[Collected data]
· · · · ·

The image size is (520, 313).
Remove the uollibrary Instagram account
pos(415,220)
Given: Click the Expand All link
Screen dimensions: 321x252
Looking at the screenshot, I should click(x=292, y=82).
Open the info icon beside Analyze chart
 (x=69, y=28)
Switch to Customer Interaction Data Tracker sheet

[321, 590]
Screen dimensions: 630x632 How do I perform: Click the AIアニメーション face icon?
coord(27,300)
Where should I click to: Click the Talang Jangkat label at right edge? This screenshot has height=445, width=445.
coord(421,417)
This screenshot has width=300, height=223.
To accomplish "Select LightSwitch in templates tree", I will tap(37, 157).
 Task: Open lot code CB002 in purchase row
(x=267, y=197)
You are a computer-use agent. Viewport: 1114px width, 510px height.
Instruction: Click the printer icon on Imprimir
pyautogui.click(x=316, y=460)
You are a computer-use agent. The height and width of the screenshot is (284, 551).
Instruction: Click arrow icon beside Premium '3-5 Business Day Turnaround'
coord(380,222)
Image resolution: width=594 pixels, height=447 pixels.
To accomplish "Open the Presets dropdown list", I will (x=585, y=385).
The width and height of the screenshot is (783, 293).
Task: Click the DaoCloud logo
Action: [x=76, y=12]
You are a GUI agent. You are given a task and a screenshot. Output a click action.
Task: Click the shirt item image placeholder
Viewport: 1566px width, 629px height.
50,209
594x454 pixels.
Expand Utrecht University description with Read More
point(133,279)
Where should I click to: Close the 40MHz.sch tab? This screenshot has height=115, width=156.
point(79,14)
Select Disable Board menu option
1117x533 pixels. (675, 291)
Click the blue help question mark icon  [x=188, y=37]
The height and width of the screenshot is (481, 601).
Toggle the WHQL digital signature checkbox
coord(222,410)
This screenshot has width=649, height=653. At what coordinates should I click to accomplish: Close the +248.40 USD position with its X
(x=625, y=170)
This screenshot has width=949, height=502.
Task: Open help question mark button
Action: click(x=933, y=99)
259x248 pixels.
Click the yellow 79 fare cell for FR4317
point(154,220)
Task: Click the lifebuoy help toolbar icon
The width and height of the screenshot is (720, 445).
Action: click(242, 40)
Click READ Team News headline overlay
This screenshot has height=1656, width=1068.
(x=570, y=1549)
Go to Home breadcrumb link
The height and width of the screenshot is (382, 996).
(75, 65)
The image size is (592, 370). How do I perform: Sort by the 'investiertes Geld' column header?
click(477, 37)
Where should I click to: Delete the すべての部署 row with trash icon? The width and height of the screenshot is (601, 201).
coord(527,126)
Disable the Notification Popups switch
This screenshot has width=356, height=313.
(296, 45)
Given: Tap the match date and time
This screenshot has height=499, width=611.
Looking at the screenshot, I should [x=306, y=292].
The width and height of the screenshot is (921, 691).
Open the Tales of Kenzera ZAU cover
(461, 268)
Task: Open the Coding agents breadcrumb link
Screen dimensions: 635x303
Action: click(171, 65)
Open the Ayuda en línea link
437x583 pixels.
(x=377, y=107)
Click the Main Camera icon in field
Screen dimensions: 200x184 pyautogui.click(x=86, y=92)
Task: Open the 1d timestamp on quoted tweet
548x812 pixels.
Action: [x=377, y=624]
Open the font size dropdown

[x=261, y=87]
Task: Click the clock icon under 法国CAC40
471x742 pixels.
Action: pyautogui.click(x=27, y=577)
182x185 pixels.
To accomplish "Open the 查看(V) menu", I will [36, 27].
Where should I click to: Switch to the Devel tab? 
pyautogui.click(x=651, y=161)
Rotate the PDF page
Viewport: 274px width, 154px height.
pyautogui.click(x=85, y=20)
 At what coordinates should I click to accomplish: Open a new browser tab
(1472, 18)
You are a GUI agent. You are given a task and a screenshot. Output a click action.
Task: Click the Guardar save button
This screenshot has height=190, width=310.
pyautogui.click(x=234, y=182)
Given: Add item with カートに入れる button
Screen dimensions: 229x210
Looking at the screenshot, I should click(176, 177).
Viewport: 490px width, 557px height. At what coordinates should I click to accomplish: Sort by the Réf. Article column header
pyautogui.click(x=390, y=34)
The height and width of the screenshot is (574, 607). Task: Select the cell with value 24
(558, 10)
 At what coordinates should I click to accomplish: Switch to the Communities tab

· · · · ·

**Task directions:** Repeat each of the records exactly as written.

**Task result:**
The image size is (520, 313).
Remove the uollibrary Instagram account
pos(415,220)
Given: Click the Expand All link
Screen dimensions: 321x252
Looking at the screenshot, I should click(x=292, y=82).
Open the info icon beside Analyze chart
 (x=69, y=28)
Switch to Customer Interaction Data Tracker sheet

[321, 590]
Screen dimensions: 630x632 How do I perform: Click the AIアニメーション face icon?
coord(27,300)
Where should I click to: Click the Talang Jangkat label at right edge? This screenshot has height=445, width=445.
coord(421,417)
This screenshot has width=300, height=223.
To accomplish "Select LightSwitch in templates tree", I will tap(37, 157).
 Task: Open lot code CB002 in purchase row
(x=267, y=197)
You are a computer-use agent. Viewport: 1114px width, 510px height.
Instruction: Click the printer icon on Imprimir
pyautogui.click(x=316, y=460)
You are a computer-use agent. The height and width of the screenshot is (284, 551).
Instruction: Click arrow icon beside Premium '3-5 Business Day Turnaround'
coord(380,222)
Image resolution: width=594 pixels, height=447 pixels.
To accomplish "Open the Presets dropdown list", I will (x=585, y=385).
The width and height of the screenshot is (783, 293).
Task: Click the DaoCloud logo
Action: [x=76, y=12]
You are a GUI agent. You are given a task and a screenshot. Output a click action.
Task: Click the shirt item image placeholder
Viewport: 1566px width, 629px height.
50,209
594x454 pixels.
Expand Utrecht University description with Read More
point(133,279)
Where should I click to: Close the 40MHz.sch tab? This screenshot has height=115, width=156.
point(79,14)
Select Disable Board menu option
1117x533 pixels. (675, 291)
Click the blue help question mark icon  [x=188, y=37]
The height and width of the screenshot is (481, 601).
Toggle the WHQL digital signature checkbox
coord(222,410)
This screenshot has width=649, height=653. At what coordinates should I click to accomplish: Close the +248.40 USD position with its X
(x=625, y=170)
This screenshot has width=949, height=502.
Task: Open help question mark button
Action: click(x=933, y=99)
259x248 pixels.
Click the yellow 79 fare cell for FR4317
point(154,220)
Task: Click the lifebuoy help toolbar icon
The width and height of the screenshot is (720, 445).
Action: click(242, 40)
Click READ Team News headline overlay
This screenshot has height=1656, width=1068.
(x=570, y=1549)
Go to Home breadcrumb link
The height and width of the screenshot is (382, 996).
(75, 65)
The image size is (592, 370). How do I perform: Sort by the 'investiertes Geld' column header?
click(477, 37)
Where should I click to: Delete the すべての部署 row with trash icon? The width and height of the screenshot is (601, 201).
coord(527,126)
Disable the Notification Popups switch
This screenshot has width=356, height=313.
(296, 45)
Given: Tap the match date and time
This screenshot has height=499, width=611.
Looking at the screenshot, I should [x=306, y=292].
The width and height of the screenshot is (921, 691).
Open the Tales of Kenzera ZAU cover
(461, 268)
Task: Open the Coding agents breadcrumb link
Screen dimensions: 635x303
Action: click(171, 65)
Open the Ayuda en línea link
437x583 pixels.
(x=377, y=107)
Click the Main Camera icon in field
Screen dimensions: 200x184 pyautogui.click(x=86, y=92)
Task: Open the 1d timestamp on quoted tweet
548x812 pixels.
Action: [x=377, y=624]
Open the font size dropdown

[x=261, y=87]
Task: Click the clock icon under 法国CAC40
471x742 pixels.
Action: pyautogui.click(x=27, y=577)
182x185 pixels.
To accomplish "Open the 查看(V) menu", I will [36, 27].
Where should I click to: Switch to the Devel tab? 
pyautogui.click(x=651, y=161)
Rotate the PDF page
Viewport: 274px width, 154px height.
pyautogui.click(x=85, y=20)
 At what coordinates should I click to accomplish: Open a new browser tab
(1472, 18)
You are a GUI agent. You are given a task and a screenshot. Output a click action.
Task: Click the Guardar save button
This screenshot has height=190, width=310.
pyautogui.click(x=234, y=182)
Given: Add item with カートに入れる button
Screen dimensions: 229x210
Looking at the screenshot, I should click(176, 177).
Viewport: 490px width, 557px height. At what coordinates should I click to accomplish: Sort by the Réf. Article column header
pyautogui.click(x=390, y=34)
The height and width of the screenshot is (574, 607). Task: Select the cell with value 24
(558, 10)
 At what coordinates should I click to accomplish: Switch to the Communities tab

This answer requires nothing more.